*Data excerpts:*
== Segment start ==

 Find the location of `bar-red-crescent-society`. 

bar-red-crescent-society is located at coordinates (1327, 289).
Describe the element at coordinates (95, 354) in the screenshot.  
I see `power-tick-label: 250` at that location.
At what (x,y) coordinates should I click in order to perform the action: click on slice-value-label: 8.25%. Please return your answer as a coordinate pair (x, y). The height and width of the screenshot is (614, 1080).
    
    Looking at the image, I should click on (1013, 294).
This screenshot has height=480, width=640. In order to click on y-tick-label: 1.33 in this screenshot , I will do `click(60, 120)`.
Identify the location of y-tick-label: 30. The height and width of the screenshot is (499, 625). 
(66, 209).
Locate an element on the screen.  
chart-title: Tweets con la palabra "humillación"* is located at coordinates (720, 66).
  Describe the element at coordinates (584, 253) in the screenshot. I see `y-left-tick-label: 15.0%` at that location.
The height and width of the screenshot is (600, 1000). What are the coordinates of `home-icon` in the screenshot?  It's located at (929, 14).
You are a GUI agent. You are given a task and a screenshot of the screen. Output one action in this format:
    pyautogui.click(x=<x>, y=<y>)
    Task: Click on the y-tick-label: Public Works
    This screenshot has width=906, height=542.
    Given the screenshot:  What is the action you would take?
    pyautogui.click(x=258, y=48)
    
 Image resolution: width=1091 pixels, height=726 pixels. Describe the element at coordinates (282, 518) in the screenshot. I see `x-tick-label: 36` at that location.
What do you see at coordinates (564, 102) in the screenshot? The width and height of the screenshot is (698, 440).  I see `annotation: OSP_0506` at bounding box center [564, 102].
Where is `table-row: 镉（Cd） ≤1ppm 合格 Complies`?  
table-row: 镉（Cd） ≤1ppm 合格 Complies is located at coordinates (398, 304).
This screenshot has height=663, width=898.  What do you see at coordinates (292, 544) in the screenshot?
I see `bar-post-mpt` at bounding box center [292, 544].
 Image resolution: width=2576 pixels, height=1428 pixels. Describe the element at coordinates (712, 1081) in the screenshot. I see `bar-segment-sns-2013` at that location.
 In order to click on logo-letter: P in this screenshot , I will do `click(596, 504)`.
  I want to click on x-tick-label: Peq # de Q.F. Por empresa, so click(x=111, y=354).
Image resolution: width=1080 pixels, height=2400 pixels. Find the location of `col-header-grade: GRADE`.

== Segment end ==

*JOB ITEM:*
Copy out each of the lines above word for word, with nothing changed.

*TASK SOLUTION:*
 Find the location of `bar-red-crescent-society`. 

bar-red-crescent-society is located at coordinates (1327, 289).
Describe the element at coordinates (95, 354) in the screenshot.  
I see `power-tick-label: 250` at that location.
At what (x,y) coordinates should I click in order to perform the action: click on slice-value-label: 8.25%. Please return your answer as a coordinate pair (x, y). The height and width of the screenshot is (614, 1080).
    
    Looking at the image, I should click on (1013, 294).
This screenshot has height=480, width=640. In order to click on y-tick-label: 1.33 in this screenshot , I will do `click(60, 120)`.
Identify the location of y-tick-label: 30. The height and width of the screenshot is (499, 625). 
(66, 209).
Locate an element on the screen.  
chart-title: Tweets con la palabra "humillación"* is located at coordinates (720, 66).
  Describe the element at coordinates (584, 253) in the screenshot. I see `y-left-tick-label: 15.0%` at that location.
The height and width of the screenshot is (600, 1000). What are the coordinates of `home-icon` in the screenshot?  It's located at (929, 14).
You are a GUI agent. You are given a task and a screenshot of the screen. Output one action in this format:
    pyautogui.click(x=<x>, y=<y>)
    Task: Click on the y-tick-label: Public Works
    This screenshot has width=906, height=542.
    Given the screenshot:  What is the action you would take?
    pyautogui.click(x=258, y=48)
    
 Image resolution: width=1091 pixels, height=726 pixels. Describe the element at coordinates (282, 518) in the screenshot. I see `x-tick-label: 36` at that location.
What do you see at coordinates (564, 102) in the screenshot? The width and height of the screenshot is (698, 440).  I see `annotation: OSP_0506` at bounding box center [564, 102].
Where is `table-row: 镉（Cd） ≤1ppm 合格 Complies`?  
table-row: 镉（Cd） ≤1ppm 合格 Complies is located at coordinates (398, 304).
This screenshot has height=663, width=898.  What do you see at coordinates (292, 544) in the screenshot?
I see `bar-post-mpt` at bounding box center [292, 544].
 Image resolution: width=2576 pixels, height=1428 pixels. Describe the element at coordinates (712, 1081) in the screenshot. I see `bar-segment-sns-2013` at that location.
 In order to click on logo-letter: P in this screenshot , I will do `click(596, 504)`.
  I want to click on x-tick-label: Peq # de Q.F. Por empresa, so click(x=111, y=354).
Image resolution: width=1080 pixels, height=2400 pixels. Find the location of `col-header-grade: GRADE`.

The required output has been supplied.